PFAS Health Advisory for Foam on Five Michigan Lakes and Rivers
Today, the Michigan Department of Health and Human Services (MDHHS) is issuing a renewed advisory of the danger of PFAS in foam on Michigan lakes and rivers.
The health advisory is for five locations where foam poses a health risk.
Health advisories for foam in the water have been issued for:
- Van Etten Lake, Oscoda
- Lake Margrethe, Grayling
- Rogue River, Rockford
- Thornapple River, Grand Rapids
- Huron River, Southeast Michigan
MDHHS shares the risks associated with exposure to water known to contain PFAS.
SWIMMING IN PFAS WATER
- Swimming or bathing in water containing PFAS is not a health concern because the amount of PFAS is typically low compared to the foam.
- An accidental swallow of river or lake water is not a health concern.
- PFAS does not move easily through the skin, but it’s best to rinse off foam after contact and bathe or shower after contact.
- A health risk could exist from repeated, prolonged whole-body contact with foam containing high amounts of PFAS. Repeated prolonged contact is considered to be three hours per day, five days per week, over three months of a year, representing a summer season.
ANIMALS AND PFAS FOAM
- Do not allow their animals, especially dogs, to come into contact with or swallow the foam. Animals can swallow foam collected in their fur when grooming themselves and should be rinsed off with fresh water after contact with foamy water.
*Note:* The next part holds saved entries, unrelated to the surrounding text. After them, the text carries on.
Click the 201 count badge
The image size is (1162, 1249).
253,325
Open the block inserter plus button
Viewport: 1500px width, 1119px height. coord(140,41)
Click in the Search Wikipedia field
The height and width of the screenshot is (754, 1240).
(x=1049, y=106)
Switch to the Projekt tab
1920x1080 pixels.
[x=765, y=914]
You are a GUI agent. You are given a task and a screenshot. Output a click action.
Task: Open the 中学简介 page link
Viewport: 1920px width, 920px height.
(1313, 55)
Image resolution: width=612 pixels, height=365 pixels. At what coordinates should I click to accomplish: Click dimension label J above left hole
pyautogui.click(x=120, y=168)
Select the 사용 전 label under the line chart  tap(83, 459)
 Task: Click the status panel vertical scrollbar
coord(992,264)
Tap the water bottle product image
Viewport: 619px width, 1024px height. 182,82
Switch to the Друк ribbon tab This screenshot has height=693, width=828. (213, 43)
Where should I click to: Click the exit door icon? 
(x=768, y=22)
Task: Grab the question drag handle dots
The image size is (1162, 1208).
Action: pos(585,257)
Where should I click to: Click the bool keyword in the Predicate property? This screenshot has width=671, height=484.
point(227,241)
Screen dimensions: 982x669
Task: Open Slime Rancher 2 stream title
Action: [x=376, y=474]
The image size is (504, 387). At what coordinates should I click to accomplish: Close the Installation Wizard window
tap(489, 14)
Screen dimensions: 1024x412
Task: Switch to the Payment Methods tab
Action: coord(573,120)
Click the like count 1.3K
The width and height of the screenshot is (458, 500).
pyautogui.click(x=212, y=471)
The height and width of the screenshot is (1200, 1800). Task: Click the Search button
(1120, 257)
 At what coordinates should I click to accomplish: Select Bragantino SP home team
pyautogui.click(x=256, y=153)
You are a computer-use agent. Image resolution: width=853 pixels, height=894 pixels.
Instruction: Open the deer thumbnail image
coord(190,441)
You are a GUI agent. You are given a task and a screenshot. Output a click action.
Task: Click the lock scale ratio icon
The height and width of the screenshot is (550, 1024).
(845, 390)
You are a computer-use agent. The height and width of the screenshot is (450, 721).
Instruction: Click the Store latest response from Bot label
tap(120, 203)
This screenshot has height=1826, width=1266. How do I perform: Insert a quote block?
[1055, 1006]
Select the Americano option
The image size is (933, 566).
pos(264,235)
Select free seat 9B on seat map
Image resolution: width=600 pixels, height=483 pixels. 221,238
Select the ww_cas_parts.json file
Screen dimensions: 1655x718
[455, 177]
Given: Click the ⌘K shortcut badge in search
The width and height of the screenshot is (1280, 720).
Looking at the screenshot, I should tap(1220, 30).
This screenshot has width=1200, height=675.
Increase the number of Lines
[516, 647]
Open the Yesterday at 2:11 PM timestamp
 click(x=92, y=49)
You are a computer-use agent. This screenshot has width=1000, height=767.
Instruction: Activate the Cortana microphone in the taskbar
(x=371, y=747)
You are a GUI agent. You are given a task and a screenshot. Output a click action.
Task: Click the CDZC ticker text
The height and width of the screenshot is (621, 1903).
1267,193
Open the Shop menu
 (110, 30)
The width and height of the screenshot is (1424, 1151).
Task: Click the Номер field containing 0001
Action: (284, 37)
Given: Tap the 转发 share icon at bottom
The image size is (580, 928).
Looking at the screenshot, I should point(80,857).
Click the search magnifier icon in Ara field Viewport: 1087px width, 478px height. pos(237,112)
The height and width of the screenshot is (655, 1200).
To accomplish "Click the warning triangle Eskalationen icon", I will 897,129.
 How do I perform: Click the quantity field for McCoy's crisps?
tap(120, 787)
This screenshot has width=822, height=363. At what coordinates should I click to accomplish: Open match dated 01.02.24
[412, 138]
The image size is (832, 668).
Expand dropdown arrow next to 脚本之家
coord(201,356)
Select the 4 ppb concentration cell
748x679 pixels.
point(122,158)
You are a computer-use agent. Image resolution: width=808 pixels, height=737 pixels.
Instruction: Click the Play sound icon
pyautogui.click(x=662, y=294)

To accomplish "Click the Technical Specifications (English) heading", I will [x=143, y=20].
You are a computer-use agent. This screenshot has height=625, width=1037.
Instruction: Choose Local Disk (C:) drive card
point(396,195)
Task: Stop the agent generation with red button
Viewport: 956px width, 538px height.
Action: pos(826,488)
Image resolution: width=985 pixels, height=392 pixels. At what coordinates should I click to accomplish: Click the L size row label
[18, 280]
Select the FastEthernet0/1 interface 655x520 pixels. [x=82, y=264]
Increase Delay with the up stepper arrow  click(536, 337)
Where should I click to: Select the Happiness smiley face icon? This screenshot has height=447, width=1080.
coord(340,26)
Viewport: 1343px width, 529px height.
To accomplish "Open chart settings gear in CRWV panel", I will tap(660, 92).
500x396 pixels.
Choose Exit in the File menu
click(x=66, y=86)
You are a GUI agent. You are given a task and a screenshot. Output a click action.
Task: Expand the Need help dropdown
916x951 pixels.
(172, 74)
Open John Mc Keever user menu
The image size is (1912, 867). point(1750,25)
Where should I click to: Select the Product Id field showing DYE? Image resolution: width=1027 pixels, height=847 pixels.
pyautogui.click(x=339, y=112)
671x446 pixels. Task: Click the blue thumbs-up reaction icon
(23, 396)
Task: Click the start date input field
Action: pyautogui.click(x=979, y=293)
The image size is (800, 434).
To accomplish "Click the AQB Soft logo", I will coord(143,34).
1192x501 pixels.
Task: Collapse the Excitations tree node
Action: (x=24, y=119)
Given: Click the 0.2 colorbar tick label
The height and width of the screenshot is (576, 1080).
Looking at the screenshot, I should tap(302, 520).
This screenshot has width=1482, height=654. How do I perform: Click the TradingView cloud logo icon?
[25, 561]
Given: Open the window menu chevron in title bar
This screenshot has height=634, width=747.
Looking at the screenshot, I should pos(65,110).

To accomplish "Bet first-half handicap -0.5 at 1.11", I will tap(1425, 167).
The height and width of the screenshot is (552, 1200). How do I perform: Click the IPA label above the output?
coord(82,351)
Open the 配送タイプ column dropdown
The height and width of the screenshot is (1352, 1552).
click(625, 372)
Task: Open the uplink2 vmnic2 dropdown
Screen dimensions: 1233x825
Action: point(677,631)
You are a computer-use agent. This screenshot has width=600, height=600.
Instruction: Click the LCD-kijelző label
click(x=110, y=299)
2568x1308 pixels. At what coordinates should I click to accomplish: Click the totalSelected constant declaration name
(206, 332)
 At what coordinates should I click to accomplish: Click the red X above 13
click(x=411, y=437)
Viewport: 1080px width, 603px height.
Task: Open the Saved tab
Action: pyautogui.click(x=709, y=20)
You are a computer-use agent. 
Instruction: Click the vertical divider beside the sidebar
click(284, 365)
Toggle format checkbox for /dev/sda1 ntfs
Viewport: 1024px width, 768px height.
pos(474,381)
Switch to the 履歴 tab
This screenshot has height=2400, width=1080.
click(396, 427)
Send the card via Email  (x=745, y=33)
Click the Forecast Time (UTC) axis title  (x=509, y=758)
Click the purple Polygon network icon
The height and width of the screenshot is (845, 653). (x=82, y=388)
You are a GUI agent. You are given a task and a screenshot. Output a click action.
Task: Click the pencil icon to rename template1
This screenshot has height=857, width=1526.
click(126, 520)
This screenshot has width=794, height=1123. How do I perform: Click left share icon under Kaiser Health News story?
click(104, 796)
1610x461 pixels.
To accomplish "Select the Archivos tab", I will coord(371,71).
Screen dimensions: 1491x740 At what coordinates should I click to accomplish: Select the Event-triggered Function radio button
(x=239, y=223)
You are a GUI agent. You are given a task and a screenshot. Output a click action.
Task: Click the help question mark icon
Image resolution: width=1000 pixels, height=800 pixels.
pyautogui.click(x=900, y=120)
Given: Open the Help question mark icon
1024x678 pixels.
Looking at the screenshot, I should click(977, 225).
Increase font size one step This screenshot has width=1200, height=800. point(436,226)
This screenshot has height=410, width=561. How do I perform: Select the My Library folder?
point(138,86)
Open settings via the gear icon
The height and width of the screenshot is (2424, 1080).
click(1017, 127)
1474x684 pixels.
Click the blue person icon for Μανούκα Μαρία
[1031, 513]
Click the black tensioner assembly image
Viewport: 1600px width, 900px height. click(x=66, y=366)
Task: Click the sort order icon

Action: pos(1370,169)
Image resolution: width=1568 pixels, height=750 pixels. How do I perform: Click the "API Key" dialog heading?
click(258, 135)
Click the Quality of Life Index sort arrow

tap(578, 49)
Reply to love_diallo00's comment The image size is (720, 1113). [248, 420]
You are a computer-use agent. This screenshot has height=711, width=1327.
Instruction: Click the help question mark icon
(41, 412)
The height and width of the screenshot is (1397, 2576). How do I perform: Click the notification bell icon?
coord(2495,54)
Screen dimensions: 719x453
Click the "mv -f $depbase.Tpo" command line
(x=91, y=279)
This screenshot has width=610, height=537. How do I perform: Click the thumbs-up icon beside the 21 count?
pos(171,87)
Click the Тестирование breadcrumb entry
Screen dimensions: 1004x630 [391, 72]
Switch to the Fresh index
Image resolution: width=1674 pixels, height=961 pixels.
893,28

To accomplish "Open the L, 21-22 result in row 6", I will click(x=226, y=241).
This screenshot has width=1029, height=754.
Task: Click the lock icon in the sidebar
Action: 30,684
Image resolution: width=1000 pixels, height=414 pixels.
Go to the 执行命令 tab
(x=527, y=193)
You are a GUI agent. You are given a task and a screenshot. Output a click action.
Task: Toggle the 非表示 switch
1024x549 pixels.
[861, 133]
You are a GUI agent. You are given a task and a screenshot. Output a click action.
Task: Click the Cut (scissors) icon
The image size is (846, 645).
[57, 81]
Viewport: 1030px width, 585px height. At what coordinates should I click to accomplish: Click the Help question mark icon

IDENTIFY PFAS FOAM VS. NON-PFAS FOAM
- Not all foam contains PFAS. There is naturally occurring foam that piles up in bays, eddies or river barriers such as dams. This foam is off-white and/or brown in color and may have an earthy or fish smell.
- PFAS foam: can be bright white, is usually lightweight, can be sticky, tends to pile up like shaving cream, can blow onto the beach.